Morashá
As Luzes de Chanucá e os Mandamentos Divinos Foto Ilustrativa

As Luzes de Chanucá e os Mandamentos Divinos

O mandamento Divino de acender as luzes de Chanucá é semelhante, em dois aspectos, ao mandamento da Mezuzá – o rolo de pergaminho, no qual está escrita a passagem bíblica do Shemá Israel, que é colocado no umbral de uma propriedade judaica.

Edição 70 - Dezembro de 2010


Uma semelhança é que tanto as luzes de Chanucá quanto o rolo de pergaminho devem ser colocados ao lado da porta de casa; e a outra é que ambos devem ficar do lado de fora da casa.

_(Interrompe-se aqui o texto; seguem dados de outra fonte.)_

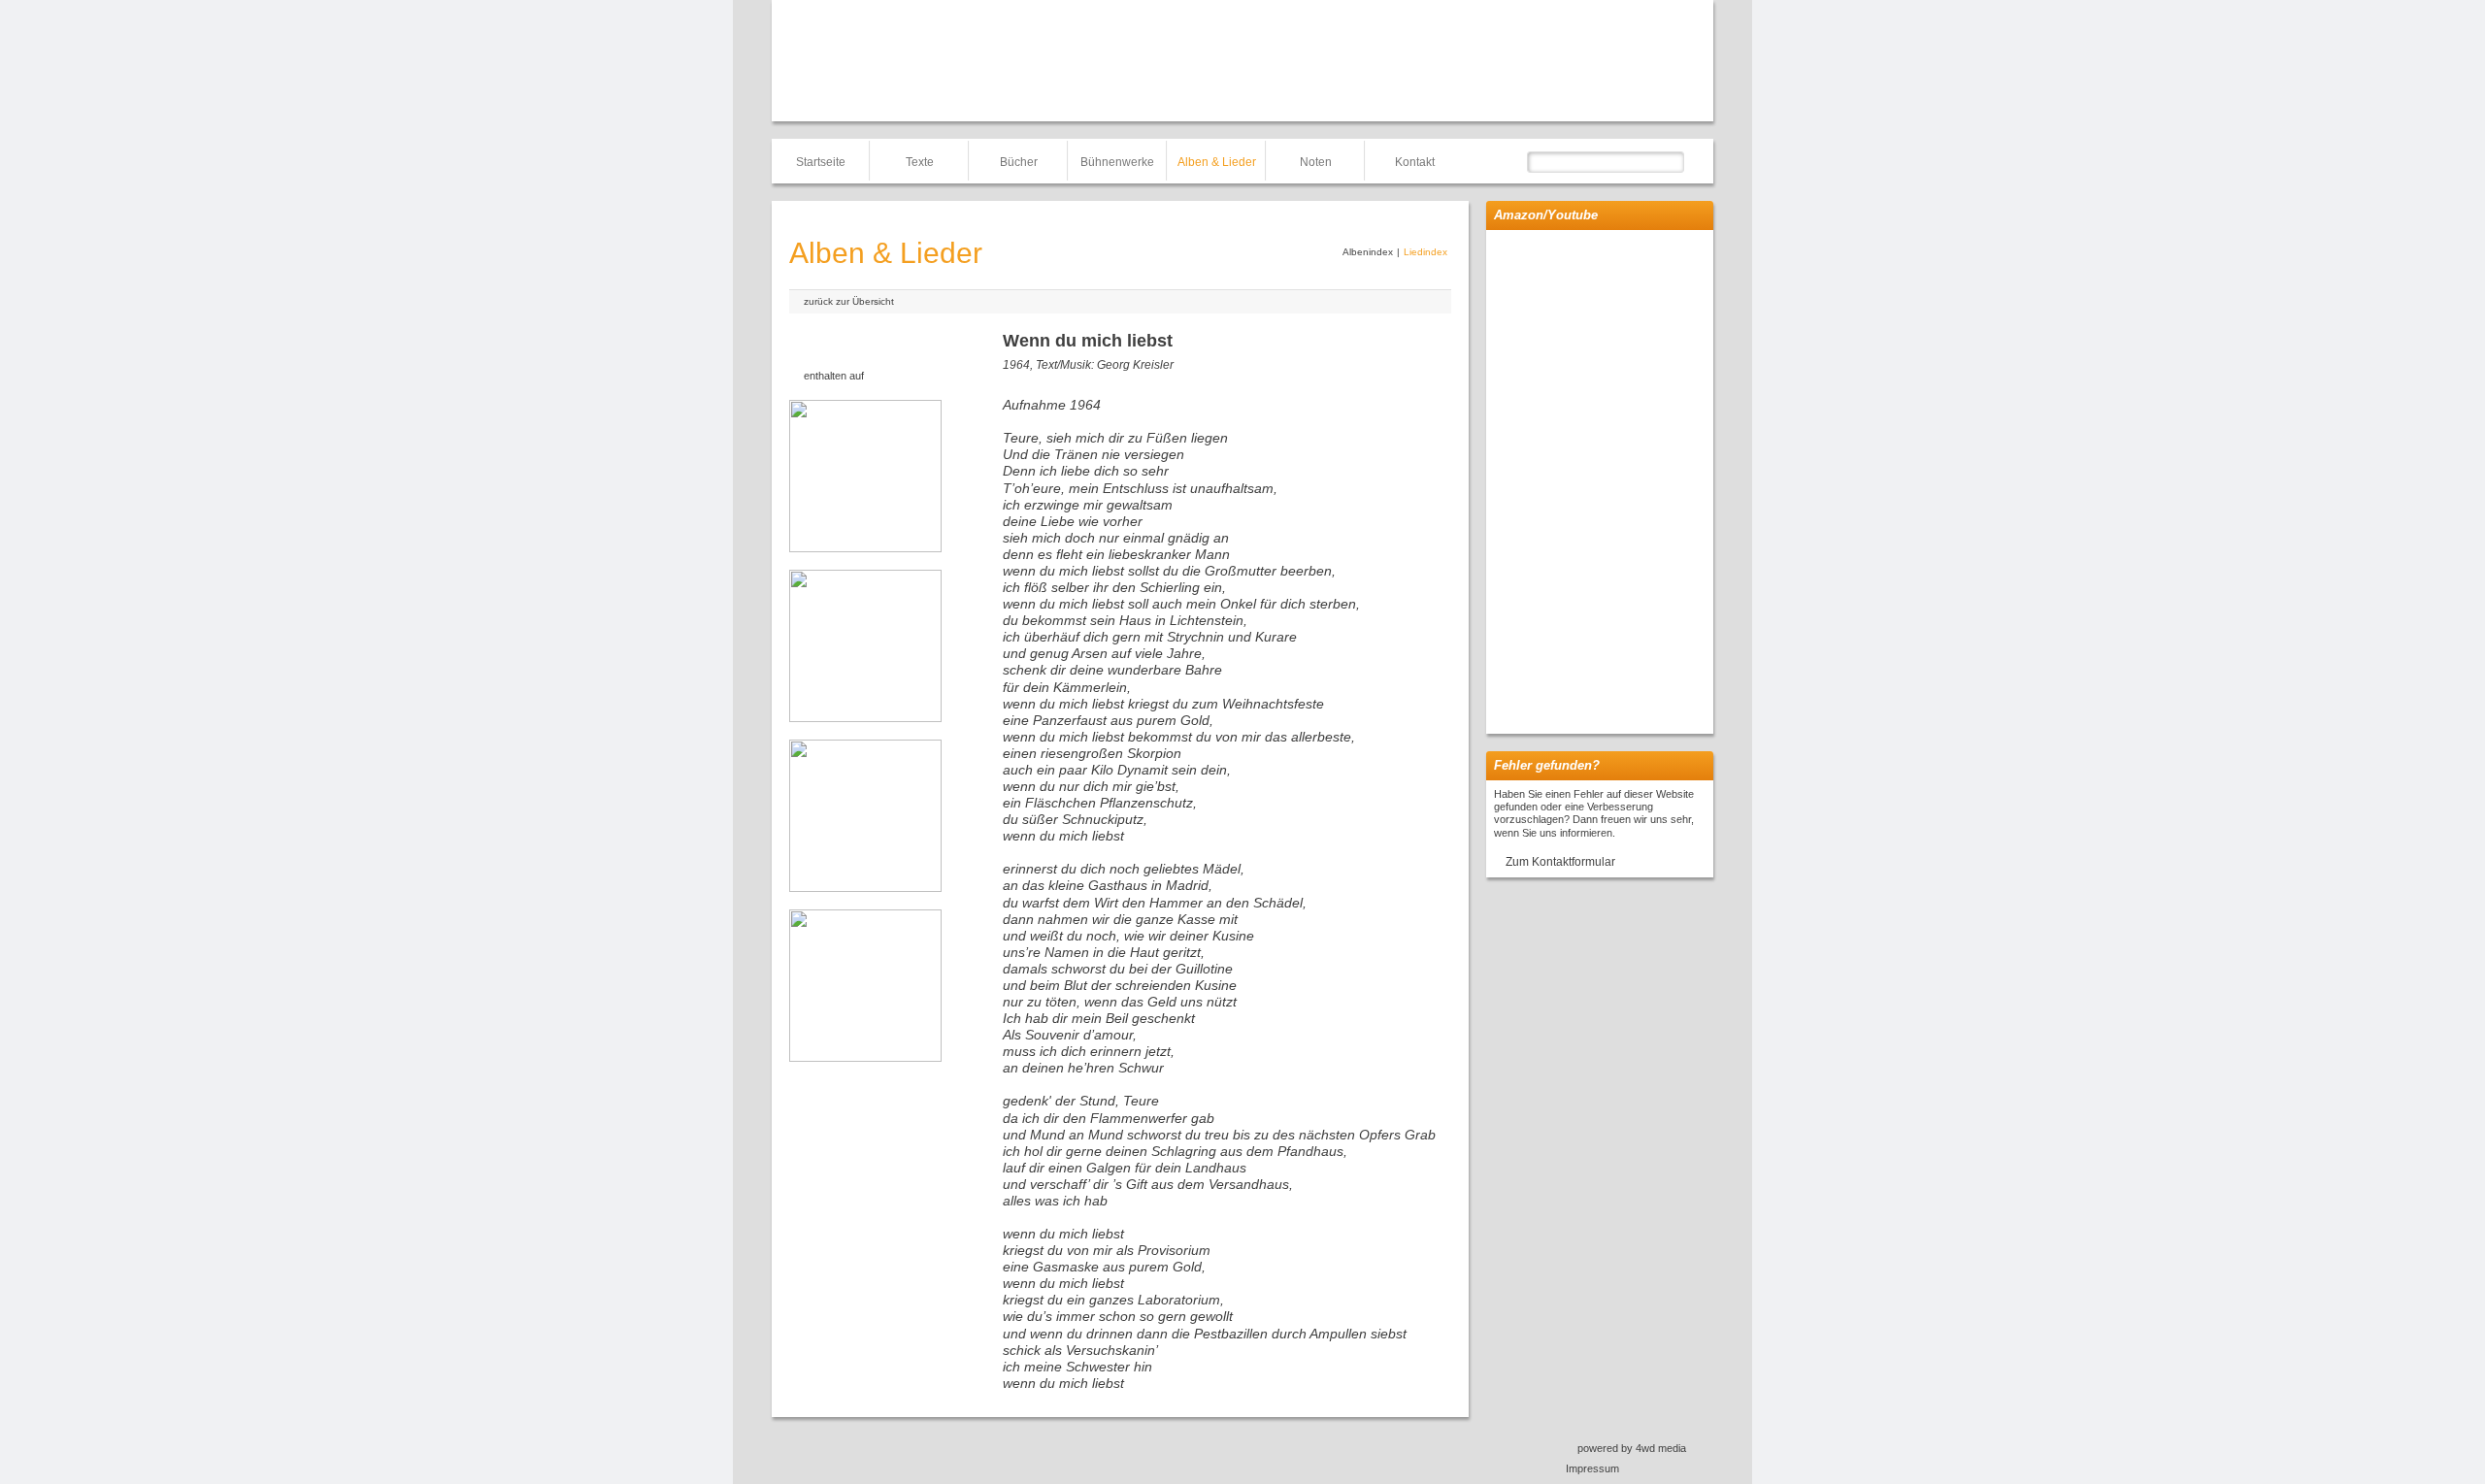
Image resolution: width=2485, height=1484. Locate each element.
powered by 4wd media (1631, 1448)
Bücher (1019, 162)
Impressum (1592, 1468)
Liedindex (1425, 252)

Contudo, há também duas diferenças significativas entre esses dois mandamentos.

A primeira diferença é que a Mezuzá precisa ser afixada do lado direito da porta, ao passo que as luzes de Chanucá sãocolocadas ao lado esquerdo da porta. A outra diferença é que apesar de ambas serem colocadas do lado de fora da casa, no caso da Mezuzá isto serve para indicar a entrada: serve para apontar o domínio privado da pessoa, fornecendo bênçãos e proteção a quem nele habita. Em contraposição, as luzes deChanucá destinam-se a brilhar para fora, iluminando, a partir daí, o exterior – o domínio público.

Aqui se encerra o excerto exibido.